Neuer Velo-Trend Smarte Helme sind der Renner – aber sie haben einen Haken
Ein Kopfschutz mit integriertem Front- und Bremslicht sowie Richtungsblinker boomt. Die Beratungsstelle für Unfallverhütung warnt jedoch.
Vor allem in der Dämmerung und nachts fallen sie auf: futuristisch anmutende Fahrerinnen und Fahrer mit der neusten Generation von leuchtenden Velohelmen. Diese smarten Kopfbedeckungen blinken bei einem Richtungswechsel, zeigen den Bremsvorgang mit einem roten LED-Licht an und sind drahtlos über Bluetooth oft auch mit dem Smartphone gekoppelt. So kann man über die integrierten Lautsprecher Musik hören oder über eingebaute Mikrofone telefonieren.
Vor allem die Anbindung ans Handy hat laut Martin Platter von Velosuisse, dem Verband der Schweizer Fahrradlieferanten, viel zum Boom dieser Fahrradhelme beigetragen. Genaue Verkaufszahlen kann Platter nicht nennen: «Aber die Händler berichten uns von einer klar gesteigerten Nachfrage.» Diese führt er auch darauf zurück, dass bei den E-Bikes seit dem 1. April dieses Jahres eine Lichtpflicht eingeführt wurde. Oft verfügen solche Velohelme neben dem Bremslicht auch über ein Frontlicht.
«Smarte Velohelme ersetzen das Handzeichen oder den Richtungsblinker nicht.»
Dieses Frontlicht wird von der Beratungsstelle für Unfallverhütung (BfU) allerdings kritisch beurteilt und nicht explizit empfohlen. Man könne es verwenden, so BfU-Sprecher Marc Kipfer, aber laut dem Strassenverkehrsgesetz dürften dadurch andere Verkehrsteilnehmer nicht geblendet werden. Auch bei den Richtungsblinkern verweist Kipfer auf eine wichtige Einschränkung: «Diese ersetzen das Handzeichen oder den fix montierten Richtungsblinker am Velo oder E-Bike nicht.» Deshalb erachtet die Beratungsstelle smarte Velohelme lediglich als eine sinnvolle Ergänzung zu den fix installierten Brems- und Blinkelementen.

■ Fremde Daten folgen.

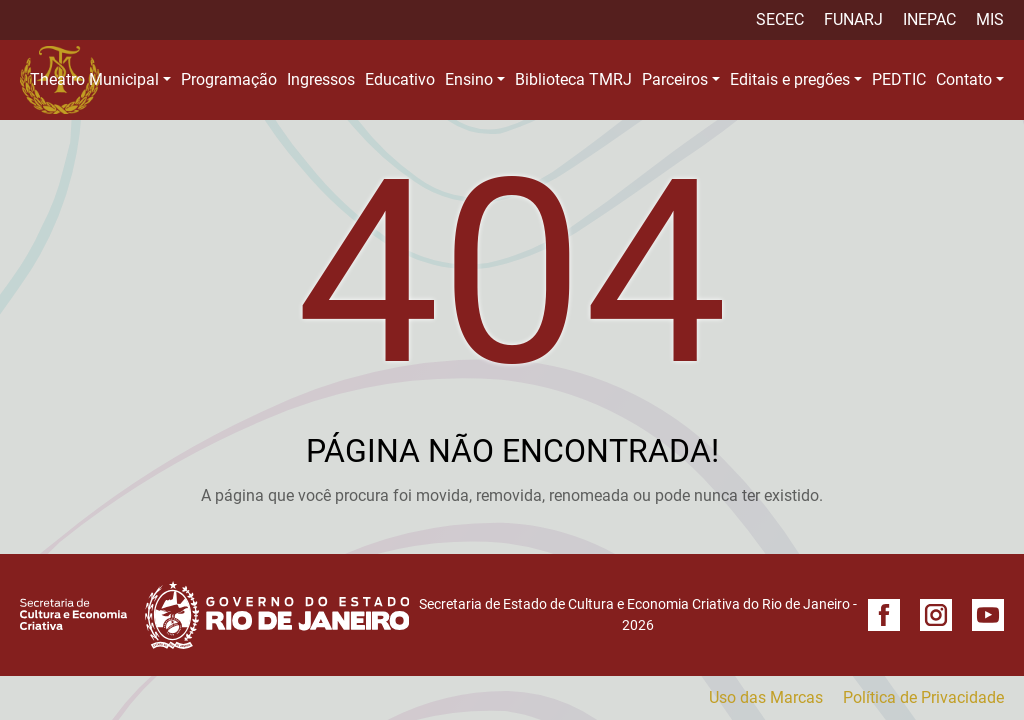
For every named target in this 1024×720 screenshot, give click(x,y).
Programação (229, 79)
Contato (964, 79)
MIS (990, 19)
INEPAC (929, 19)
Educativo (400, 79)
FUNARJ (853, 19)
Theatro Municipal (94, 79)
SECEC (780, 19)
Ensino (469, 79)
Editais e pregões (790, 79)
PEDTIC (899, 79)
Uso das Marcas (766, 697)
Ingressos (321, 79)
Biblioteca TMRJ (573, 79)
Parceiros (675, 79)
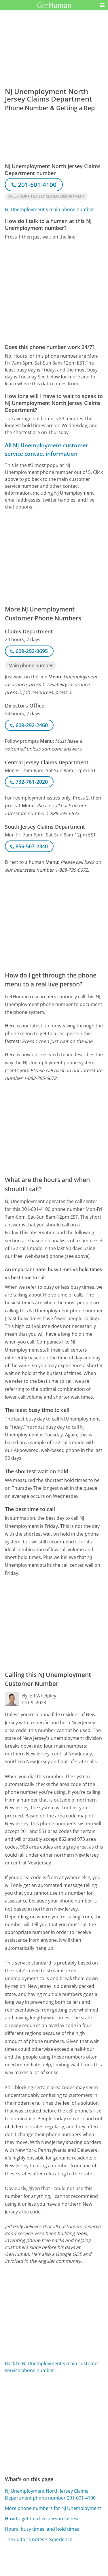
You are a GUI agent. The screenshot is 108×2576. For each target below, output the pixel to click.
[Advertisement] (54, 292)
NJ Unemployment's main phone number (49, 209)
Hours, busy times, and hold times (42, 2529)
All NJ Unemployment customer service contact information (46, 449)
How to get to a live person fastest (42, 2518)
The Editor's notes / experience (38, 2539)
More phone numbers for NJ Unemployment (53, 2508)
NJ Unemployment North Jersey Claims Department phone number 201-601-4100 (50, 2494)
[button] (102, 5)
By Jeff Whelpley (39, 1696)
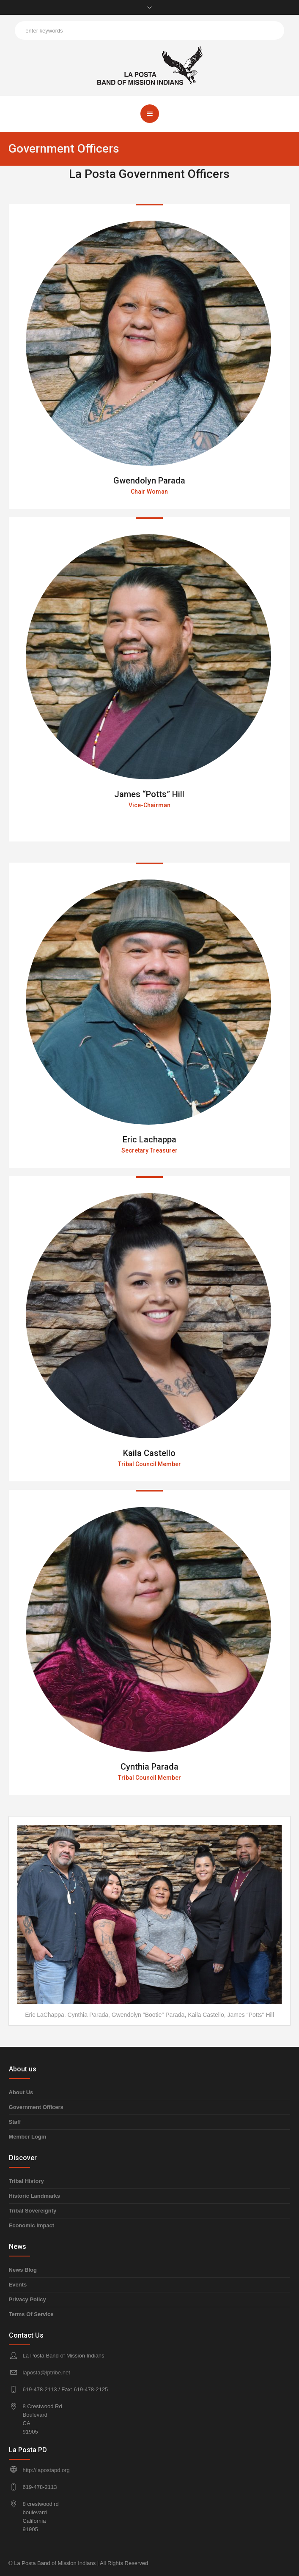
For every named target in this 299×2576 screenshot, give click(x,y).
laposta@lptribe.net (46, 2372)
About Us (21, 2092)
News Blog (23, 2270)
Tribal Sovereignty (33, 2210)
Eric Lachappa (149, 1139)
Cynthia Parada (149, 1767)
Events (18, 2284)
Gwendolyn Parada (149, 480)
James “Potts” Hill (149, 794)
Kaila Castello (149, 1453)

Noch gibt es keine Studien über die Wirksamkeit solcher smarten Velohelme. Deshalb plant die BfU eine Erhebung zur Nutzung von Sichtbarkeitsprodukten bei Velo- und E-Bike-Fahrenden. Diese soll im Herbst beginnen und möglicherweise auch Lichtelemente an Helmen miteinbeziehen.
Am liebsten wäre es der Beratungsstelle, wenn generell mehr Velofahrende einen Helm tragen würden, ob nun smart oder weniger smart. In der Schweiz fährt nur etwas mehr als die Hälfte mit einem Helm, ein Obligatorium gibt es nur für E-Bike-Fahrende mit Velos, die für 45 Kilometer pro Stunde zugelassen sind. Für langsamere E-Bikes braucht es keinen Kopfschutz.

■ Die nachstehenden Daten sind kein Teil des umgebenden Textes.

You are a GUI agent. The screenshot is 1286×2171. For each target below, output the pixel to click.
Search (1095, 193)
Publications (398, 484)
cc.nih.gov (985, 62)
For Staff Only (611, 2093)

Schutzwirkung von bis zu 50 Prozent
Vergeblich hat sich die BfU dafür eingesetzt, dass wenigstens Kinder dazu verpflichtet werden, einen Helm zu tragen. Denn rund ein Viertel der Kinder sind in der Schweiz auf dem Velo noch ohne Kopfschutz unterwegs. Doch das Parlament will keine Velohelmtragpflicht für Kinder und Jugendliche bis 16 Jahren. Die Politikerinnen und Politiker haben den entsprechenden Passus in der Sommersession definitiv aus den geplanten Anpassungen am Strassenverkehrsgesetz gestrichen – auch aufgrund des Widerstands der Veloverbände von Velosuisse bis hin zu Pro Velo Schweiz.

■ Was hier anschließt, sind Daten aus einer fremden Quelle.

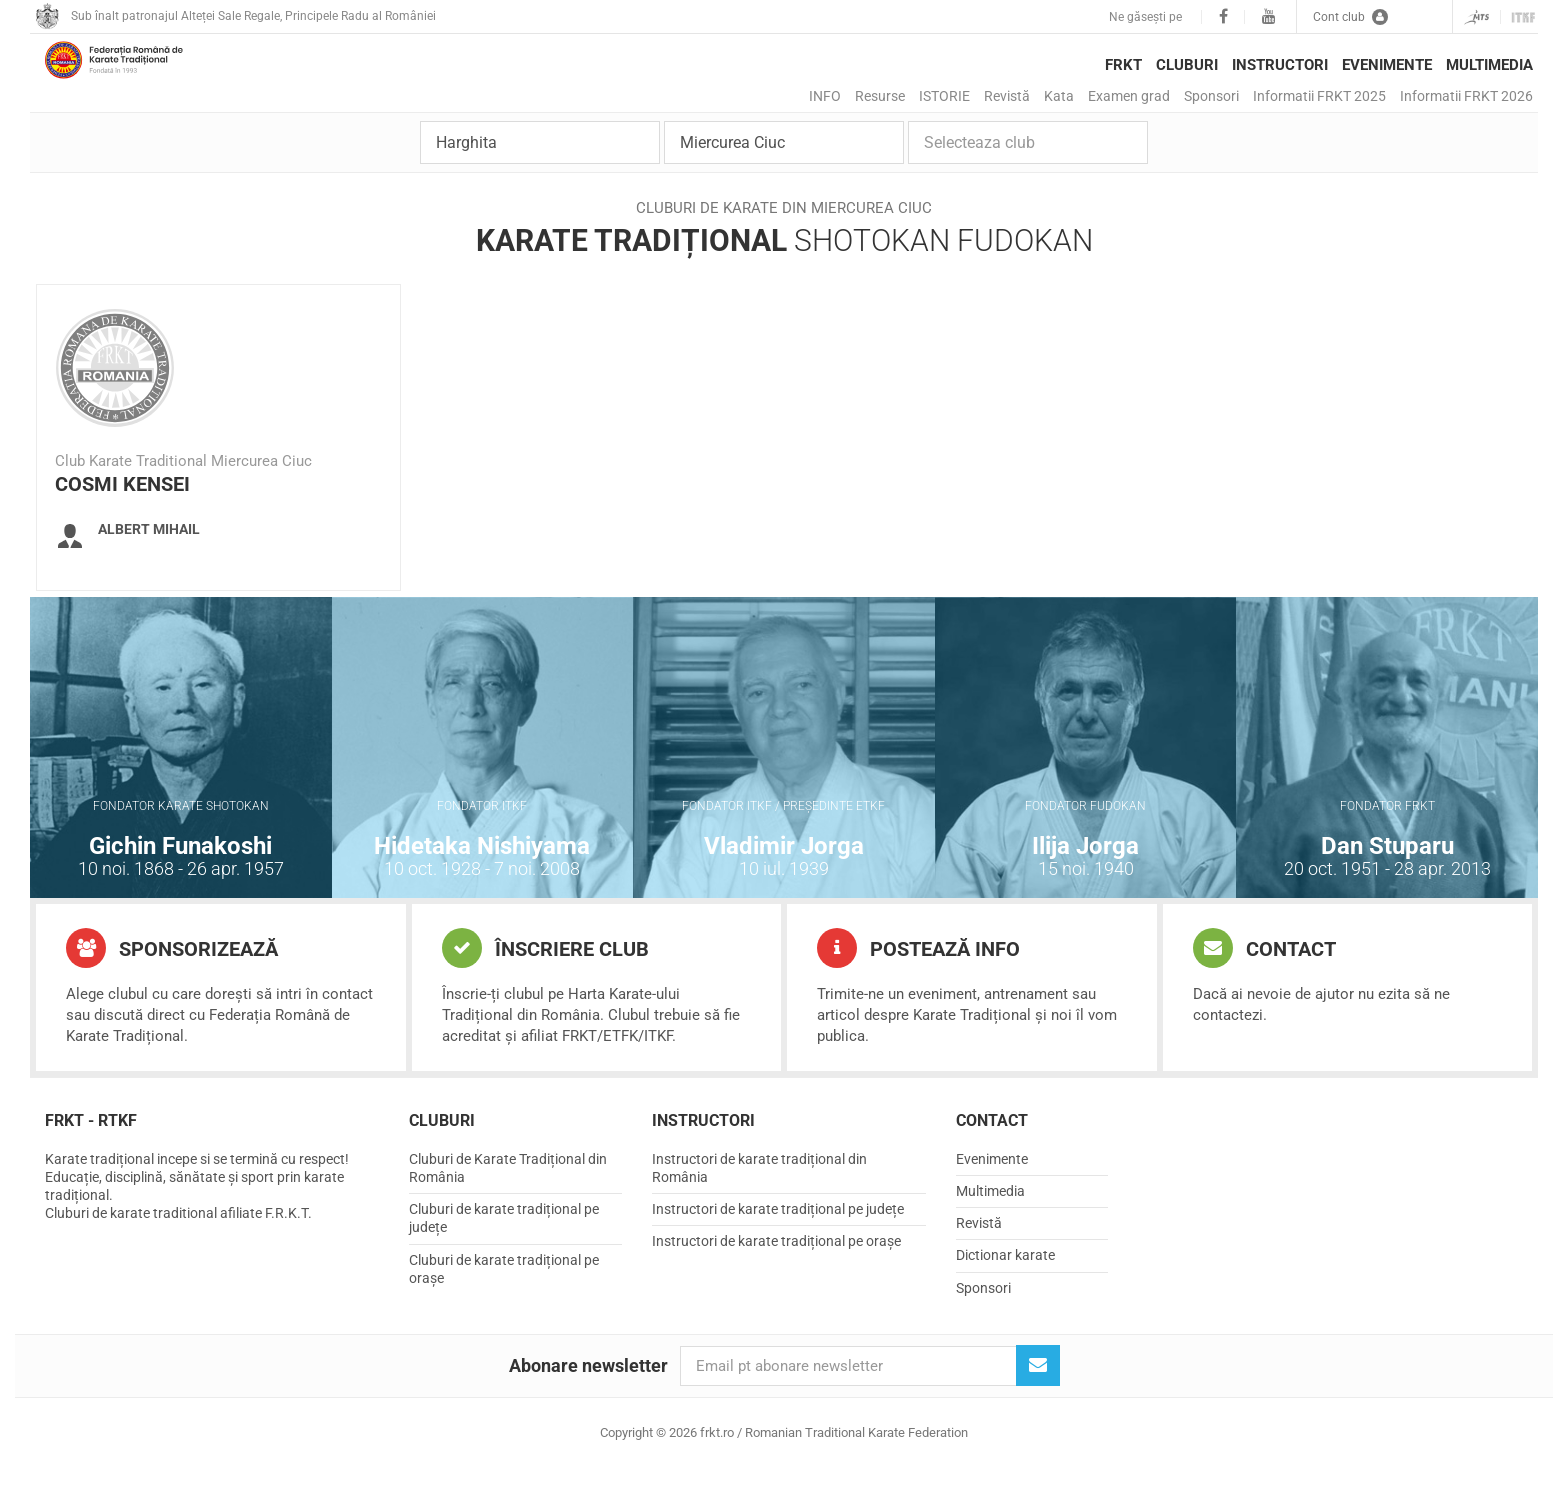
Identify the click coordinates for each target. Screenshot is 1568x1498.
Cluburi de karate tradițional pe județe (504, 1247)
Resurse (880, 96)
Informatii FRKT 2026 (1466, 96)
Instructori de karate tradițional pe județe (778, 1238)
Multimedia (1489, 65)
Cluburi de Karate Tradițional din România (508, 1197)
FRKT (1123, 65)
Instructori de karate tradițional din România (759, 1197)
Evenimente (1387, 65)
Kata (1059, 96)
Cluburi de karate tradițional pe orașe (504, 1298)
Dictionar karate (1005, 1284)
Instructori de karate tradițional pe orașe (776, 1270)
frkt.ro (145, 81)
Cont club (1350, 17)
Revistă (1007, 96)
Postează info (918, 977)
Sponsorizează (172, 977)
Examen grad (1129, 96)
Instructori (1280, 65)
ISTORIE (944, 96)
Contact (1264, 977)
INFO (825, 96)
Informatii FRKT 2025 (1319, 96)
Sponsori (1211, 96)
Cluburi (1187, 65)
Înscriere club (545, 977)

Unbestritten ist die positive Wirkung von Velohelmen: Zahlreiche Studien belegen, dass diese das Risiko für Kopfverletzungen senken, sofern sie passen und richtig angezogen sind. Metaanalysen berechneten eine Schutzwirkung eines Velohelms von 40 bis 50 Prozent. Unfälle mit Velos zählen zu den häufigsten Strassenverkehrsunfällen in der Schweiz, 82 Prozent davon sind Selbstunfälle und 18 Prozent Kollisionen. Insgesamt verunfallen jährlich rund 21’000 Velofahrende.